Judith Sargent Murray
Essayist, teacher, and pioneering feminist, 1751-1820
One of the country’s first feminists, Judith Sargent Murray was born into a prominent shipbuilding family in Gloucester. Her father declined to give his daughter a formal education, so Judith read everything she could get her hands on to educate herself. As she grew, she developed a belief that women should have the right to receive an education, to earn wages, and to manage their own financial affairs, all ideas that were decidedly out of step with her time. She ran a school for girls out of her Gloucester home and wrote for area newspapers, eventually publishing On the Equality of the Sexes, an essay arguing that women had the same innate abilities as men. When she released The Gleaner, a collection of her columns and essays, George Washington was among the first to buy the compilation.
Hannah Jumper
Temperance activist, 1781-1865
Hannah Jumper is known for her activities one night in 1856, when the 75-year-old Rockport resident helped lead a cadre of 200 women, many wielding hatchets, in a nightlong rampage against the illegal sale of liquor in her struggling town. For years, many of the women of Rockport had objected to their husbands’ drinking habits. Fishing provided a scant livelihood and, increasingly, their drinking was wasting valuable money and interfering with their work. Jumper, who never married, began holding secret meetings in her rooms to plan a drastic response to the problem. On the night of July 7, 1856, Jumper led the women into action, emptying and smashing casks of liquor wherever they were found. And their demonstration had a lasting effect: Rockport was legally a dry town until 2006.

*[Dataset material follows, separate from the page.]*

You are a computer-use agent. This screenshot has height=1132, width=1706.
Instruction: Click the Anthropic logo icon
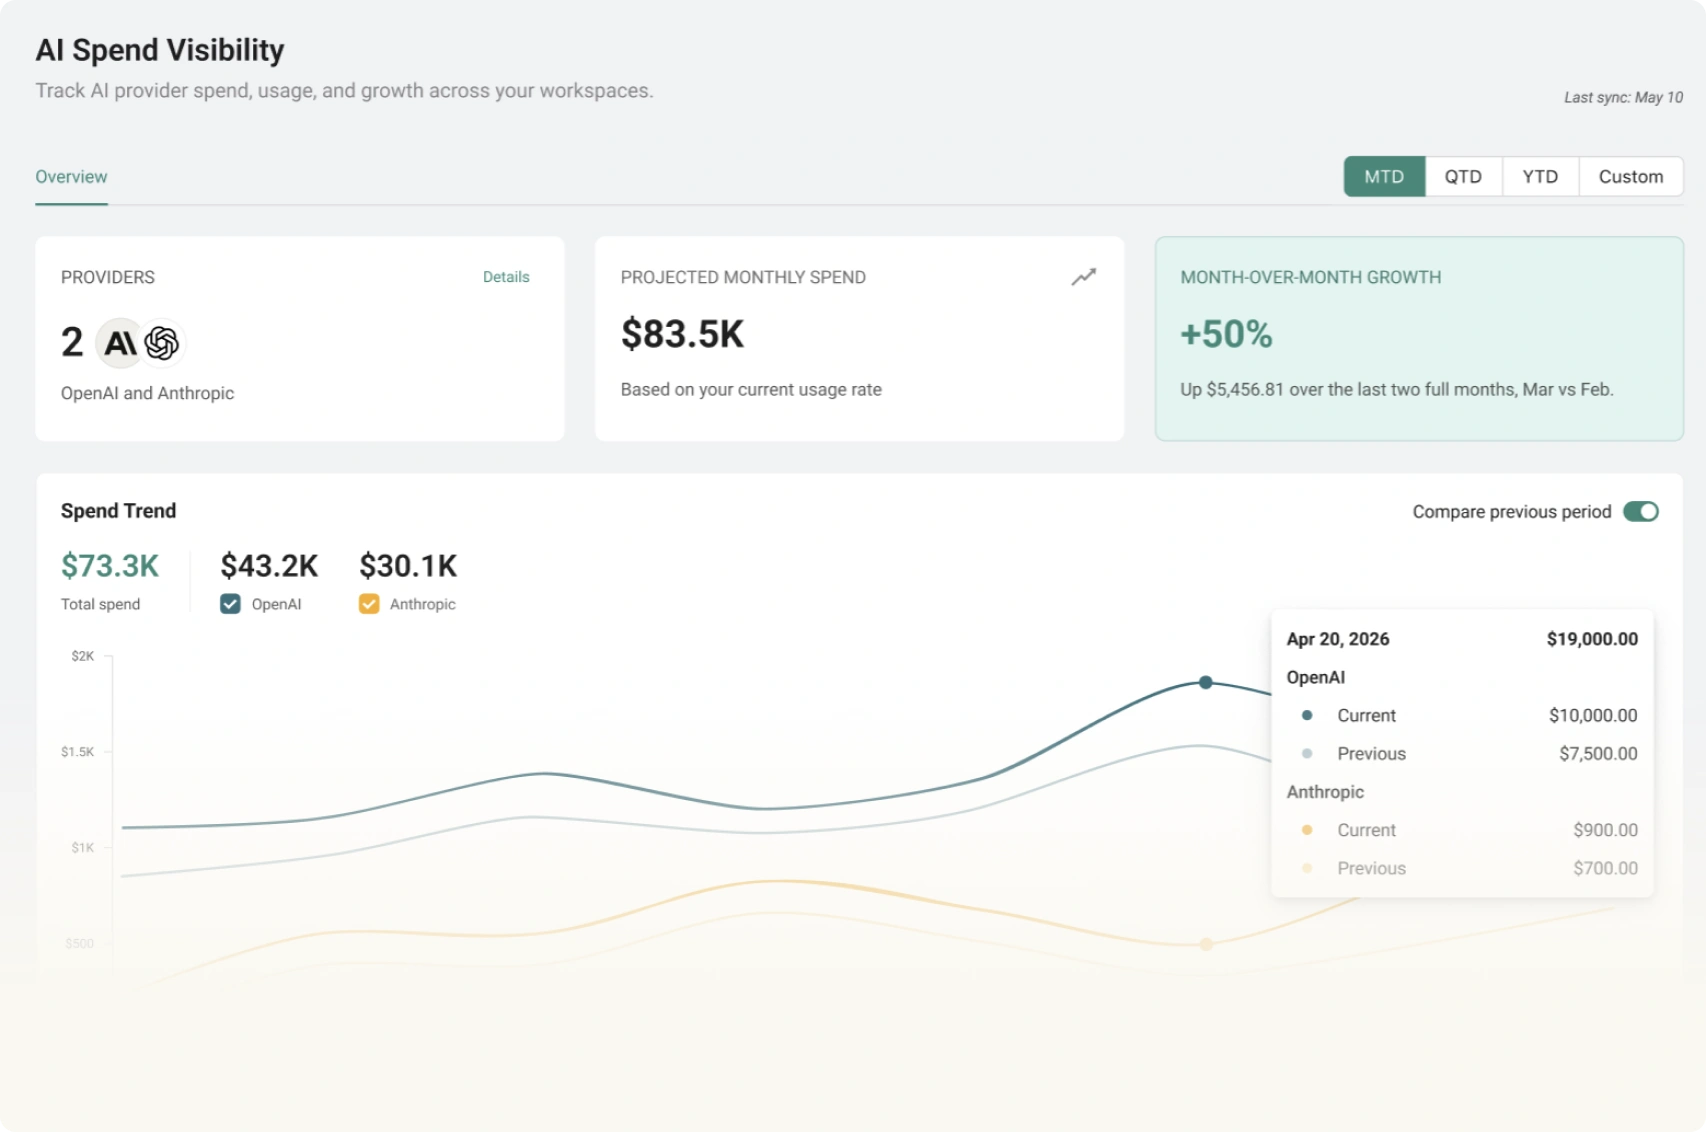click(120, 343)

Virginia Lee Burton Demetrios
Artist, writer, and educator, 1909-1968
Many know Virginia Lee Burton Demetrios as the author and illustrator of the classic children’s book Mike Mulligan and His Steam Shovel, but her career as an artist runs much deeper than her publishing work. In 1938, she founded the Folly Cove Designers, a guild-like group of printmakers – mostly women, many of whom had no previous design training before meeting Demetrios – who produced distinctive textiles featuring motifs drawn from the beauty of everyday life. By the 1940s, the group was selling their work in local retail stores and at their own outlet in Gloucester; Lord & Taylor displayed the designers’ work in the windows of its Fifth Avenue store in New York.